L’Allemagne prépare des règles strictes contre le greenwashing, et l’Europe pourrait s’en inspirer

Le monde financier est en train de vivre une transformation historique. Les investisseurs privés et institutionnels tentent d’utiliser leur argent dans la lutte contre le changement climatique et l’injustice sociale. Dans le même temps, ils se détournent des entreprises qui sont considérées peu compatibles avec ces objectifs. Les gestionnaires d’actifs mettent en avant la durabilité de leurs portefeuilles, mais en l’absence de définitions claires, cette tendance est sujette à des abus.

Les règles strictes que l’Allemagne prépare pour empêcher l’écoblanchiment des fonds d’investissement contribueront à façonner les efforts de l’Europe en faveur d’un capitalisme vert. C’est ce qu’affirme l’organisme allemand de surveillance des marchés financiers. « Les mesures allemandes sont probablement un bon pas vers les règles européennes », a déclaré Thorsten Poetzsch, responsable de la surveillance des valeurs mobilières à la BaFin, dans une interview accordée à Bloomberg. « Je pense que tôt ou tard, nous verrons un projet européen dans ce domaine ».

Des conditions vagues

Les entreprises d’investissement allemandes géraient 361 milliards d’euros de fonds durables à la fin du mois de juin. Cela représente 10% du marché total des fonds du pays, selon la BVI, le groupe de lobbies du secteur.

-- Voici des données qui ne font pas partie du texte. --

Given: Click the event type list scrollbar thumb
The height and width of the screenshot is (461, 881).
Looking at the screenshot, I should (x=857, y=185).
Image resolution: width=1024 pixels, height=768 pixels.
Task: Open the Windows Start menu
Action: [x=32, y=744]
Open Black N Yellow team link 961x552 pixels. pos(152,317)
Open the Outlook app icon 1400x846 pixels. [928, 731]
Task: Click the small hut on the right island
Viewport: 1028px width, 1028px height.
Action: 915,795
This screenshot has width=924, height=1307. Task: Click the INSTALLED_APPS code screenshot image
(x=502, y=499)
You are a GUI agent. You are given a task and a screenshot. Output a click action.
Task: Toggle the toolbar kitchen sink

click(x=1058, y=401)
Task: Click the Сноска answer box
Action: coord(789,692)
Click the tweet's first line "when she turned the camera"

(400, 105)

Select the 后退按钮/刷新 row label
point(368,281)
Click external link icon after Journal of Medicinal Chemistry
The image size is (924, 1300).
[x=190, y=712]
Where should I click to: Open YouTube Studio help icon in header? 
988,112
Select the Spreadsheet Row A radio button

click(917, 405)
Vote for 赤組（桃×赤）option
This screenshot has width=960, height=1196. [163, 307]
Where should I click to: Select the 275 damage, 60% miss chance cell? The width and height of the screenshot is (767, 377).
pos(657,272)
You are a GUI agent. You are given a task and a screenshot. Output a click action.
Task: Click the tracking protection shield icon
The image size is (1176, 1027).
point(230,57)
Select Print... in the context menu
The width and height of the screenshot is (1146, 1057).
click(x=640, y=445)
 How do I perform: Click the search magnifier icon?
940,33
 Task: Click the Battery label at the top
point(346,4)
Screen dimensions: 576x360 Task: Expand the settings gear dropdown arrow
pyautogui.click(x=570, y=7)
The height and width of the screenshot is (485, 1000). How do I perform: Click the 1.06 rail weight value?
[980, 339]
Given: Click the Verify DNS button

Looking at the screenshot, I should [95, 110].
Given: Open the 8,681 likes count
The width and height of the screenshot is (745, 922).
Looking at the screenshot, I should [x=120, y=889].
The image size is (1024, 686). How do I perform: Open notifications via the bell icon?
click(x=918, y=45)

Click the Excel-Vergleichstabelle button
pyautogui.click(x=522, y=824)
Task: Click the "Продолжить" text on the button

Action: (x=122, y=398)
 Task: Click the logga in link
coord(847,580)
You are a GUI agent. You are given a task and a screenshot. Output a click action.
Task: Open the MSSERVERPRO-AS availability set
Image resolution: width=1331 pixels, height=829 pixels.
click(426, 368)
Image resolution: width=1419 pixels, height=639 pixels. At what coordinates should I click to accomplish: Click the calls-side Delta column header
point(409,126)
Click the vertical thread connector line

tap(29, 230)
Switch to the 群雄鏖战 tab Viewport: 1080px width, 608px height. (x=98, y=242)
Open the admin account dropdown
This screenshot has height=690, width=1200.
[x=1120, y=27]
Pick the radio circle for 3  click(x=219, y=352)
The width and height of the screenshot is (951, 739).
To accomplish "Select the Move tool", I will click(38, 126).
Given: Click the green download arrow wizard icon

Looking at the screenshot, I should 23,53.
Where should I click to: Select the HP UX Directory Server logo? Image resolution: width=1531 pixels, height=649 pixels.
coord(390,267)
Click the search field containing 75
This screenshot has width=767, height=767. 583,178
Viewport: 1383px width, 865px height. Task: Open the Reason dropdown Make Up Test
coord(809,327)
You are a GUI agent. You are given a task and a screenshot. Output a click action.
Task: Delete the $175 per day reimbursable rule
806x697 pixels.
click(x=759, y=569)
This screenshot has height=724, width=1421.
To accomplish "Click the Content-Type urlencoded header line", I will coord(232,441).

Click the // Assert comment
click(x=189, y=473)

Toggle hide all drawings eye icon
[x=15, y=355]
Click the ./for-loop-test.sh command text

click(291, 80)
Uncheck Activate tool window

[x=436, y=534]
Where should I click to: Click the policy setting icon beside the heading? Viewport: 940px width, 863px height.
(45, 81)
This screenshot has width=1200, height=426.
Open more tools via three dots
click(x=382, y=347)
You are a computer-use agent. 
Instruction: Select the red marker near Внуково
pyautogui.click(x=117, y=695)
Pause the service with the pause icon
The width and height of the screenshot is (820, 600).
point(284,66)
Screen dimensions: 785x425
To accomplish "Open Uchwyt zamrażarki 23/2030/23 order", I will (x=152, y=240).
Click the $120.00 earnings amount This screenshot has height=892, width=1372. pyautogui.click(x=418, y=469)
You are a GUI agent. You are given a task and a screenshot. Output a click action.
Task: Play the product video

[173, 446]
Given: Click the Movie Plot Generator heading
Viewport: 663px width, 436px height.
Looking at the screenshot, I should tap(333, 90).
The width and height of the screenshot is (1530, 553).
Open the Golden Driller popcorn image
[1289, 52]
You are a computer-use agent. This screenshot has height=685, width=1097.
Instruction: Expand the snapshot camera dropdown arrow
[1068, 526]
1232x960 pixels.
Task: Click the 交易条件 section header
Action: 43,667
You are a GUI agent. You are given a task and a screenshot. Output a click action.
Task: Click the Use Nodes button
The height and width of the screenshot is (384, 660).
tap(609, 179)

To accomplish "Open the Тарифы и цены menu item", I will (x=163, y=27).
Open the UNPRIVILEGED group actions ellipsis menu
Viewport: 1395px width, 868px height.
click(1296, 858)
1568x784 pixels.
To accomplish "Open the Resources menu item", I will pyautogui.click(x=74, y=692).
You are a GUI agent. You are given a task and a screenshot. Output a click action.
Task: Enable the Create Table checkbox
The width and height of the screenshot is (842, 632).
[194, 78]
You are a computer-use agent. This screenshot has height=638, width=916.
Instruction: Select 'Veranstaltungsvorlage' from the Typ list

« Nous avons trouvé plusieurs fonds dont les conditions sont si vagues que l’on ne peut plus être sûr qu’ils sont vraiment durables », a déclaré Poetzsch.

Un exemple : un fonds qui déclare que 75% de ses actifs sont constitués d’obligations convertibles.

  • Une obligation convertible, ou titre de créance, est une obligation qui peut être convertie en actions.

Le fonds affirme que ces actifs sont sélectionnés « sur la base de considérations environnementales, sociales et de gouvernance d’entreprise (ESG) ». M. Poetzsch estime que les descriptions sont trop générales et qu’il faut plus de détails sur la manière dont les actifs sont choisis.

Par exemple, un autre gestionnaire d’actifs a décrit la durabilité comme étant simplement « la poursuite du succès commercial à long terme, en tenant compte des principes ESG ». « C’est trop vague et cela peut signifier n’importe quoi », déclare M. Poetzsch.

Fixer la barre plus haut

L’Union européenne a introduit de nouvelles normes cette année. Celles-ci exigent que les gestionnaires publient des données sur les fonds qui sont présentés comme verts ou qui incluent des aspects de l’ISR. Les règles seront élargies l’année prochaine.

La BaFin n’est peut-être pas le premier régulateur national en Europe à fixer des règles pour l’ISR, mais elle a placé la barre plus haut dans certains domaines que dans d’autres pays. Les règles prévues par le régulateur allemand exigent un seuil minimum de 75% pour les actifs qui contribuent à la réalisation des objectifs ESG. C’est plus strict que d’autres pays, qui utilisent des systèmes de notation ou des exigences qualitatives.

Points clés de la directive de durabilité prévue par Bafin pour les fonds cotés en bourse:

  • Au moins 75% des investissements doivent être réalisés dans des actifs qui contribuent à la réalisation des objectifs ESG.
  • Les fonds peuvent également avoir une stratégie d’investissement durable
  • Plafonnement de certains actifs : par exemple, une limite de 10% sur les actifs liés aux combustibles fossiles.
  • Les règles prévues par la BaFin utilisent la définition européenne des objectifs ESG. Cette définition inclut l’utilisation plus efficace de l’énergie et des matières premières et la réduction des déchets et des émissions de carbone.
  • La durabilité fait référence à la lutte contre les inégalités, à la promotion de la cohésion sociale et des relations industrielles, et à l’investissement dans le capital humain ou dans les communautés économiquement ou socialement défavorisées.

Le secteur a jusqu’au 6 septembre pour donner son avis sur les projets de la BaFin. Le lobby allemand de l’industrie des fonds a déclaré que le seuil pour les actifs ESG est si élevé que les gestionnaires d’actifs pourraient choisir de lancer des fonds durables au Luxembourg plutôt qu’en Allemagne.

« Nous voulons créer une supervision de la plus haute qualité possible », a déclaré M. Poetzsch. « Cela peut être un avantage lors de la commercialisation de ces fonds ».